→ **TUGAS ANDA**
Salin kata demi kata bagian teks tentang jual beli di bawah, mulai dari "3) Apabila jual" dan berakhir pada "ANJURAN JUAL BELI.".

3) Apabila jual beli itu dilakukan dengan saling
mempertukarkan barang maka barang yang dijadikan nilai tukar bukan barang yang
diharamkan oleh syara’, seperti babi, dan khamar, karena kedua jenis benda ini
tidak bernilai menurut syara’.[4]
B.
HADIST-HADIST TENTANG ANJURAN JUAL BELI.
عَنِ عَبْدِ
اللهِ بْنِ عُمَرَ رَضيَ اللهُ عَنْهُمَا عَنْ رَسُوْلِ اللهِ صَلىَّ اللهُ
عَليْهِ وَ سَلَّمَ أَنَّهُ قَالَ إِذَا تَبَايَعَ الرَّجُلاَننِ فَكُلُّ وَاحِدٍ
مِنْهُمَا بِالْخِيَارِ مَالَمْ يَتَفَرَّقَا وَ كَانَا جَمِيْعًا أَوْ يُخَيِّرُ
أَحَدُهُمَا الآخَرَفَتَبَايَعَا عَلَى ذَلِكَ فَقَدْ وَجَبَ الْبَيْعُ وَإِنْ
تَفَرَّقَا بَعْدَ أَنْ يَتَبَايَعَا وَلَمْ يَتْرُكْ وَاحِدٌ مِنْهُمَا الْبَيْعَ
فَقَدْ وَجَبَ الْبَيْعُ
“Dari Abdullah bin Umar
Radhiyallahu Anhuma, dari Rasulullah SAW, beliau bersabda, jika dua orang
saling berjual-beli, maka masing-masing di antara keduannya mempunyai hak pilih
selagi keduanya belum berpisah, dan keduanya sama-sama mempunyai hak, atau
salah seorang di antara keduanya membei pilihan kepada yang lain, lalu keduanya
menetapkan jual-beli atas dasar pilihan itu, maka jual-beli menjadi wajib.”
عَنْ
حَكِيْمِ بْنِ حِزَامٍ رَاضِيَ اللهُ عَنْهُ قَالَ رَسُوْلُ الله عَلَيْهِ
وَسَلَّمَ الْبَيِّعَانِ بِالخِيَارِ مَالمْ يَتفَرَّقَا أَوْ قَالَ حَتتّى
يَتَفَرّقَا فَاِنْ صَدَقَ وَبَيّنَا بُورِكَ لَهُمَا فِي بَيْعِهِمَا وَإِنْ
كَتَمَا وَكَذَبَا مُحِقَتْ بَرَكَةُ بَيْعِهِمَ
“Ada hadist
yang semakna dari hadist Hakim bin Hizam, dia berkata, Rasulullah SAW bersabda,
Dua orang yang berjual beli mempunyai hak pilih selagi belum berpisah, atau
beliau bersabda, Hingga keduanya saling berpisah, jika keduannya saling jujur
dan menjelaskan, maka keduanya saling menyembunyikan dan berdusta, maka barakah
jual beli itu dihapuskan. [5]
a.

→ **DATA TERSEDIA**

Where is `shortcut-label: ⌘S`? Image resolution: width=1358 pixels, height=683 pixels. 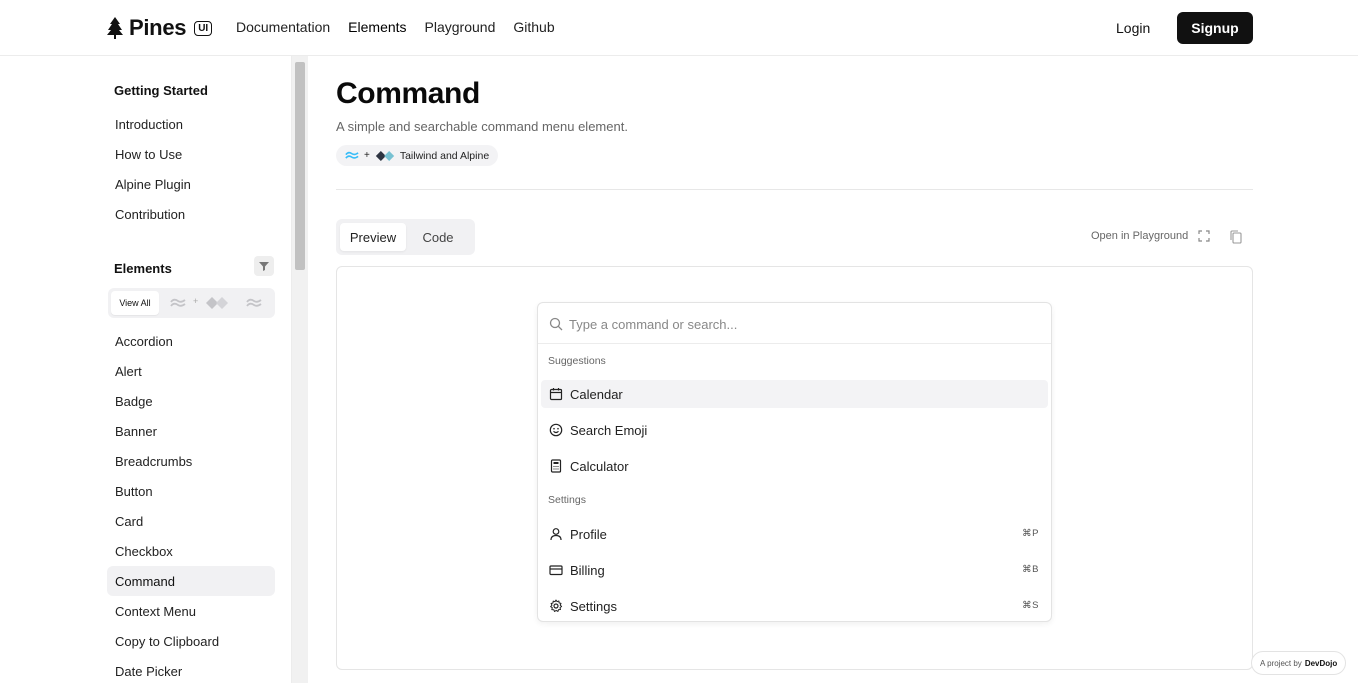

→ **HASIL TUGAS**
3) Apabila jual beli itu dilakukan dengan saling
mempertukarkan barang maka barang yang dijadikan nilai tukar bukan barang yang
diharamkan oleh syara’, seperti babi, dan khamar, karena kedua jenis benda ini
tidak bernilai menurut syara’.[4]
B.
HADIST-HADIST TENTANG ANJURAN JUAL BELI.